The difficult part of hope is that the more we hope, the more heartbreak we experience if the outcome breaks down. The danger is that we begin to lose hope. We stop believing or expecting a good outcome, a better future. And when hope disappears, we’ve already lost.
I want to posit that it’s not the hope that kills you. Even when the outcome is not desirable, the truth is that it’s the hope that SAVES you. In his book Man’s Search for Meaning, Viktor Frankl explains his experience and observations of hope observes in his fellow prisoners in a concentration camp during World War II:
“The prisoner who had lost faith in the future – his future – was doomed. With his loss of belief in the future he also lost his spiritual hold; he let himself decline and become subject to mental and physical decay.”

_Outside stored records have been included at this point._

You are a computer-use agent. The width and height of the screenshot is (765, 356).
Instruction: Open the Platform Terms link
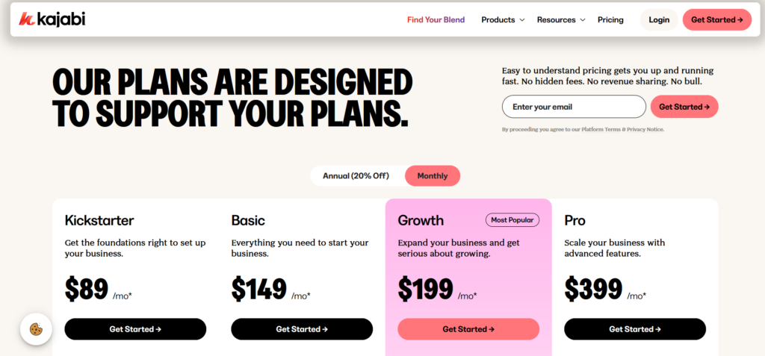point(600,130)
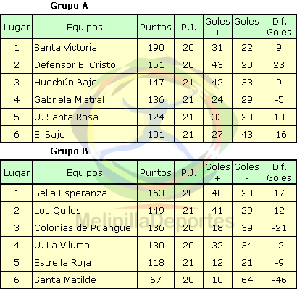
Task: Click Estrella Roja team name
Action: [x=62, y=262]
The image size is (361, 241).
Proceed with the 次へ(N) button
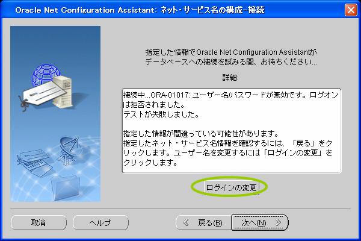[260, 222]
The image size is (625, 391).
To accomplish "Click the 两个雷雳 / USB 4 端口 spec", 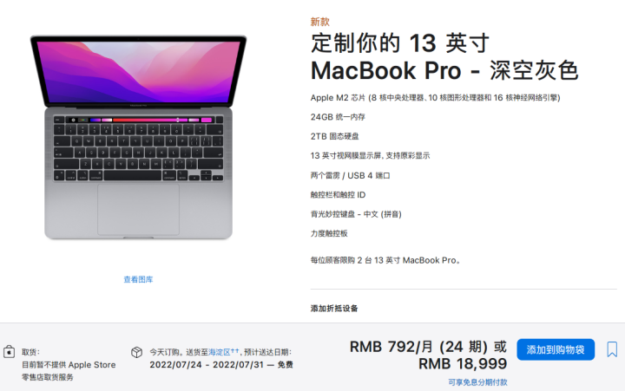I will (350, 176).
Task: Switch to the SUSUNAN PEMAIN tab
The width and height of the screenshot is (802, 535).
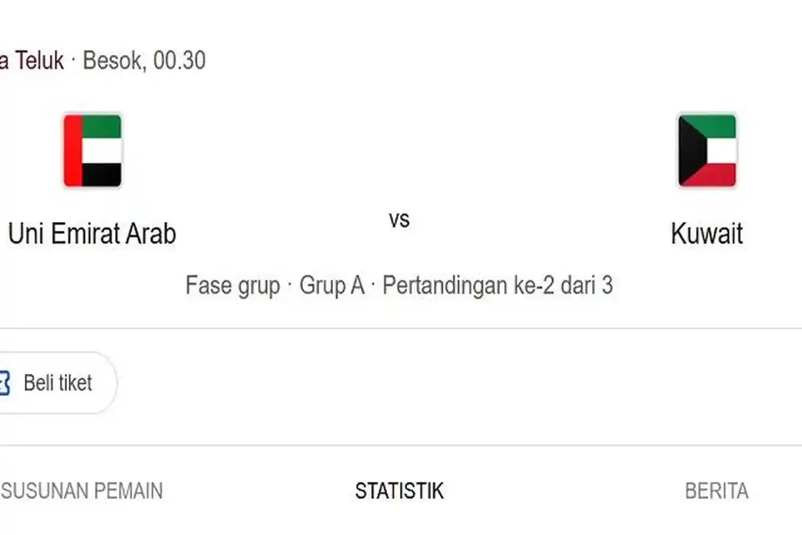Action: point(82,491)
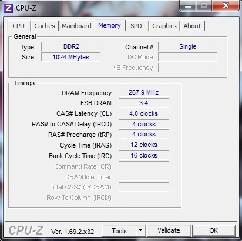Select the Memory tab

point(110,25)
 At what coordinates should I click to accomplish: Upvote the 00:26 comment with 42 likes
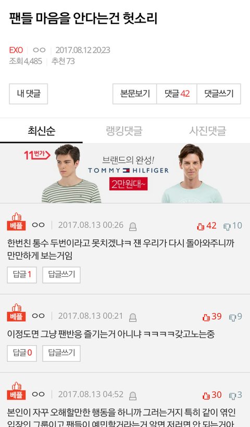coord(207,226)
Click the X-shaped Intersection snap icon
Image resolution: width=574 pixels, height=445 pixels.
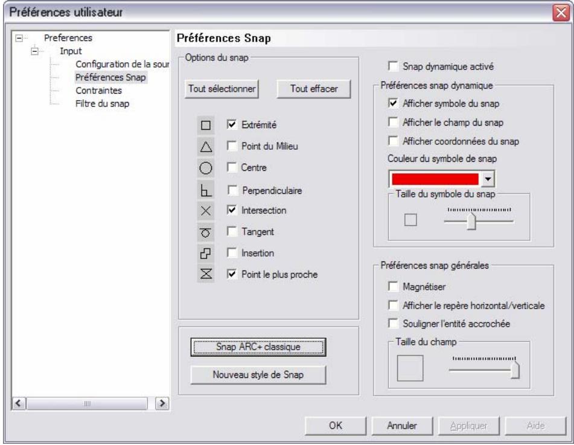205,211
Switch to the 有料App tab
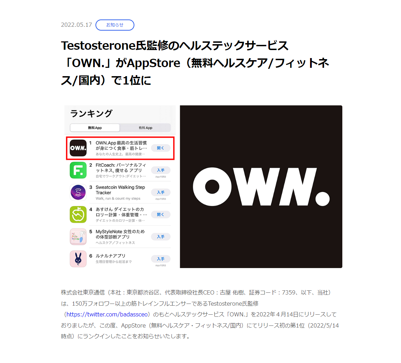 145,128
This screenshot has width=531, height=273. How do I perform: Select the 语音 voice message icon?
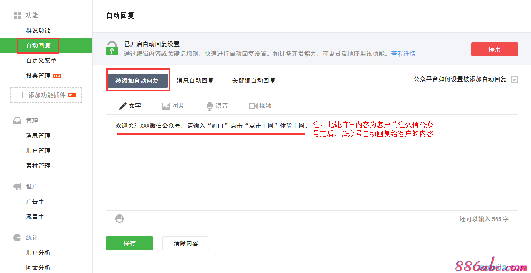[x=209, y=106]
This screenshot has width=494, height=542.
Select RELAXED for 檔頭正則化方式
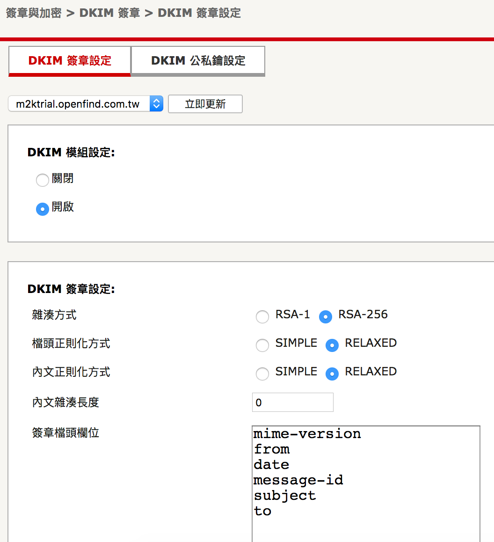pos(332,345)
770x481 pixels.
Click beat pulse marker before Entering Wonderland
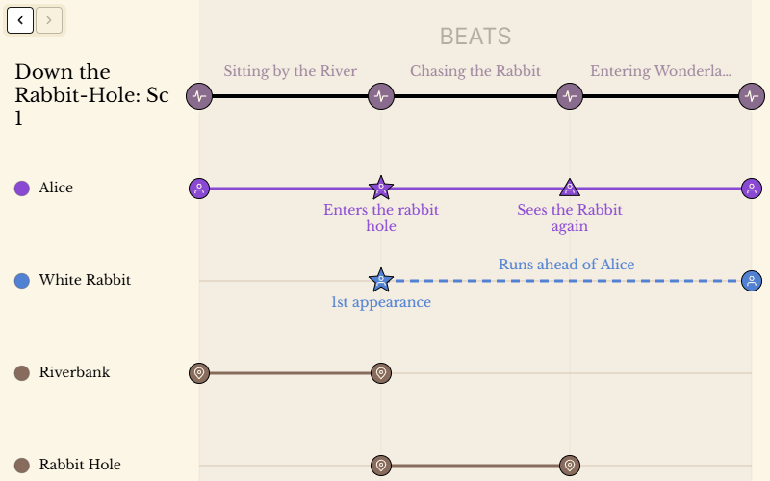(570, 96)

Viktor Frankl, Man’s Search for Meaning
Hope is powerful. It changes us. It adapts our outlook. It shapes how we view the world, our paradigm. It determines the decisions we make and how we act. When we hope for a better future and believe it can come to pass, our attitude adjusts to prepare for and expect that future. We may even change our decisions and direction to be ready for the desired outcome. Optimists live better lives than pessimists because a hope for something better always brings more happiness, joy, and contentment than an expectation of something worse.
It’s true that sometimes optimists will be wrong. In those moments, where it feels like hope is lost and the heartbreak is overwhelming, the joy eventually returns from finding hope once again. And that hope again propels us to create a brighter future. It’s the hope that saves us.